→ **Document excerpt**
....

| Field | Value |
|---|---|
| RFC ID | 001 |
| Title | ROSIE Data Standard: Schema for GxP Traceability in Source Control |
| Version | 1.1.0 |
| Status | Draft |
| Focus | Data structures, tagging syntax, manifest schema, multi-repo |
1. Scope
This RFC defines the universal syntax and structure for embedding GxP (Good Practice) validation metadata within Git repositories. It establishes the Truth-in-Repo protocol, ensuring that any ROSIE-compliant engine can parse a repository to reconstruct a multidimensional traceability graph spanning requirements, design, and verification.
2. Repository Manifest (gxp-product.md)
Every compliant repository must contain a YAML front matter manifest at the root. This file establishes the regulatory boundaries and namespace for all IDs.
2.1 Schema Definition
product_name: "LabData-Processor-Core"
version: "2.1.0"
product_code: "LDPC"
id_schema: "URS | FRS | DS | TC" # Defines the hierarchy
sync:
mode: "repo-first"
system_of_record: "Nexus-QMS"
dependencies:
- repo: "github.com/org/shared-auth"
id_prefix: "AUTH-"

....

→ **Data block**
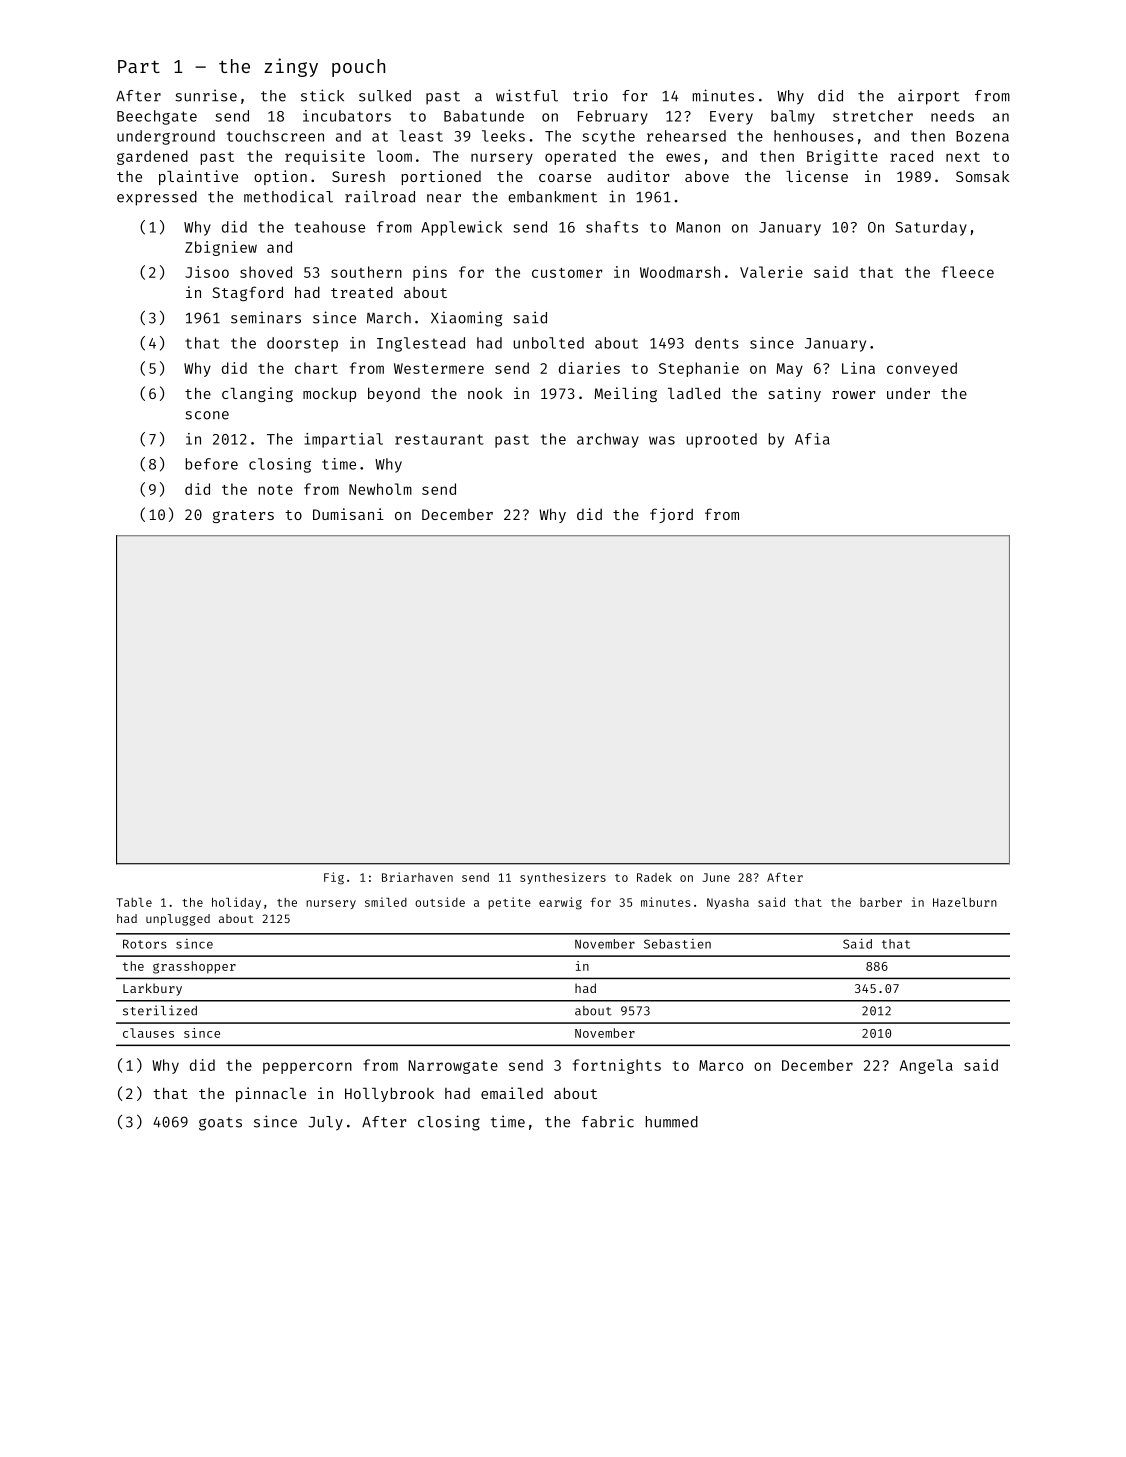 The image size is (1126, 1457). Describe the element at coordinates (380, 489) in the document. I see `Newholm` at that location.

....

→ **Problem requirements**
Please pick up the ROSIE data standard RFC right after its last line and write the next part.

→ **Output for this task**
gxp_metadata:
gamp_category: 5
risk_impact: "High"
3. Requirement Schema (Markdown)
Requirements are authored in .md files within a /specs or /docs directory. ROSIE-compliant engines parse the Markdown AST to extract traceable nodes.
3.1 Header Formatting
Every traceable requirement must follow the bracketed ID pattern in the header:
## [ID] Title
3.2 Metadata Block
Directly beneath the header, a YAML block enclosed in --- is mandatory for synchronization with the System of Record (SoR).
## [LDPC-URS-101] Data Integrity Check
---
sor_id: "urs:8c0b-ff21"
status: "Approved"
approved_by: "qa_lead@example.com"
approved_at: "2026-02-01T10:00:00Z"
risk_level: "High"
gxp_type: "Part11-Audit"
---
The system shall verify the checksum of every incoming JSON payload.
4. Annotation Syntax (Source Code)
Annotations are language-agnostic comments. The engine must support standard comment delimiters (e.g., #, //, /* */, /** */).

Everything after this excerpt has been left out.